![]() |
Polvo, humo, niebla, el ambiente se llena de palabras sin
apenas peso que impiden ver. El debate, los debates. Pasaron y el paisaje quedó
como cuando se despeja la polvareda levantada por un coche en un camino: mucho
ruido antes, después todo más o menos exactamente igual que estaba. Sí, entiendo
el revuelo de los días de víspera, a este tipo de debates les ocurre, al estilo
de la propia democracia, que son el peor formato a excepción de todos los
demás. Vamos, que dado el paño, ¡y madre mía, qué paño!, no hemos sido capaces
de encontrar un modelo mejor. Al menos obligan a los candidatos -un ‘los
candidatos’ en masculino, masculino; sin nada de genérico- a confrontar sus
programas frente a sus adversarios con nosotros como testigos en la distancia.

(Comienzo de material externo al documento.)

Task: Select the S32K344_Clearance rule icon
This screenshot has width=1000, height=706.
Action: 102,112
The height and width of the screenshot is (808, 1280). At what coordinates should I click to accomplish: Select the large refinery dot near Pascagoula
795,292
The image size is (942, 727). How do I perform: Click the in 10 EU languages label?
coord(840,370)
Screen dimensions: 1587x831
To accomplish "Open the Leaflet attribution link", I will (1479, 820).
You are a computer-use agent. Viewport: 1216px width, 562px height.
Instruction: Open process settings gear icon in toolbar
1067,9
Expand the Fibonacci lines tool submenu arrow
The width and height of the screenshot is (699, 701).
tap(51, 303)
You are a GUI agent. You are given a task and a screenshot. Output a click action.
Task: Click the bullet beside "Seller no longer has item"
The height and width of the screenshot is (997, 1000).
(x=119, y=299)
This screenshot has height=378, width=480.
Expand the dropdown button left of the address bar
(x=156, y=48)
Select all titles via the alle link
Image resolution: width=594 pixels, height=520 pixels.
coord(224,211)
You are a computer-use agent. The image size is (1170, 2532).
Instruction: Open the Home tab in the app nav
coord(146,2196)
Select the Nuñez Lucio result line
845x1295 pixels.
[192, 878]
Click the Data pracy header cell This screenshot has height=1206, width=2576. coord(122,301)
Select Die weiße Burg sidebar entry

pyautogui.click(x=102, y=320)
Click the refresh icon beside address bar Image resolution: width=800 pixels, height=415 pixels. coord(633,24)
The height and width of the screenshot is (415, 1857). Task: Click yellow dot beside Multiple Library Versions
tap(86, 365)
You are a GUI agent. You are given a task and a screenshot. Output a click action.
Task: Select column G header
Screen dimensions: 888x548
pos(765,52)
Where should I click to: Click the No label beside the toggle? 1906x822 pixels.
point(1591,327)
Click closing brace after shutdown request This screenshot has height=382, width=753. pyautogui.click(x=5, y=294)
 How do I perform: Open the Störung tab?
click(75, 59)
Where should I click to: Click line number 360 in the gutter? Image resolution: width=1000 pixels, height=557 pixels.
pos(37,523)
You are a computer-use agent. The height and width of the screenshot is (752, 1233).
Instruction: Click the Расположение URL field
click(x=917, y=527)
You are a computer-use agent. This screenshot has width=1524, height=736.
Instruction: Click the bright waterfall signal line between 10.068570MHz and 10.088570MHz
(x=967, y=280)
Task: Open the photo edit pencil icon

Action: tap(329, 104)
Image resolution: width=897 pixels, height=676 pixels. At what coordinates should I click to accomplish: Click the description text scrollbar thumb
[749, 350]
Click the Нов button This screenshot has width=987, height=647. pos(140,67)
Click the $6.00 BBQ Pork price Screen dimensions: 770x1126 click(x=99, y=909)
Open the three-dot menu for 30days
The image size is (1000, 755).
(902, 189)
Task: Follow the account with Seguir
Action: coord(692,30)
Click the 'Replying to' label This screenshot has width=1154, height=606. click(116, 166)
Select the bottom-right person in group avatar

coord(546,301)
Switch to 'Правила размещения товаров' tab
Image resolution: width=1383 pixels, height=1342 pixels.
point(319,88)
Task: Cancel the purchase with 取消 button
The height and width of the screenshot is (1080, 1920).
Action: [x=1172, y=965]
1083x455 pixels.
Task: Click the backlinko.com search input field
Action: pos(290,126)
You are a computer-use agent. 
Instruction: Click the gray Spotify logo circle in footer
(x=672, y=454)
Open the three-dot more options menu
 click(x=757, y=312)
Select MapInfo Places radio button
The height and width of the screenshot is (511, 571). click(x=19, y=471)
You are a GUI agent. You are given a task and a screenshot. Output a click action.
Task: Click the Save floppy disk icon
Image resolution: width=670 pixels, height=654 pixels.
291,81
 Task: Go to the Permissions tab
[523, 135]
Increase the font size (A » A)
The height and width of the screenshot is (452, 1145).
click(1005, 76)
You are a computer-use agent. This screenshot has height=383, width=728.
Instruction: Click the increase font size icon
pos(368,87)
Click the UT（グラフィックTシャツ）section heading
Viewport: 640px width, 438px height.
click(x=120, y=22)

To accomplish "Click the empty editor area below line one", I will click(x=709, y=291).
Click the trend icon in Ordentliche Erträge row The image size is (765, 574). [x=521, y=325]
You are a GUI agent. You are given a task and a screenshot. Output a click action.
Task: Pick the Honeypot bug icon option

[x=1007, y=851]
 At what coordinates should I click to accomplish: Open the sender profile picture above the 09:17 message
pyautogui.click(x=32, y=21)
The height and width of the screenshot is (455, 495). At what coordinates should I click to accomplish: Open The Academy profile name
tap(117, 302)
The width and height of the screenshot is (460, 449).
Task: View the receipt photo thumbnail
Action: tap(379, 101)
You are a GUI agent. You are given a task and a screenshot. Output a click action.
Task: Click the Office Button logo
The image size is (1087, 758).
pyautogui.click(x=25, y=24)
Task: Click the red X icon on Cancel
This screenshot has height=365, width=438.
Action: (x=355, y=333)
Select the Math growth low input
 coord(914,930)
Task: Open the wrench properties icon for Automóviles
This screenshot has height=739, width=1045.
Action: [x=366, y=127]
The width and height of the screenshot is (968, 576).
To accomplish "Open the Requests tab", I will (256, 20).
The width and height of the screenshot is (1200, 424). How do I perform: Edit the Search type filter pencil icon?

Antaño, quizá por la novedad, tal vez porque en los
protagonistas aún existía un punto de candor que se fue perdiendo cuando las
sucesivas hornadas de asesores limaron las aristas de los debates y los
debatientes, tenían alguna gracia, algún valor añadido. Hoy por hoy, pasado el
tiempo, erosionado el modelo, resabiados los contendientes, han quedado como un
triste escaparate en el que se exhiben sonrisas enlatadas, poses preparadas,
latigazos ensayados, productos ultracongelados.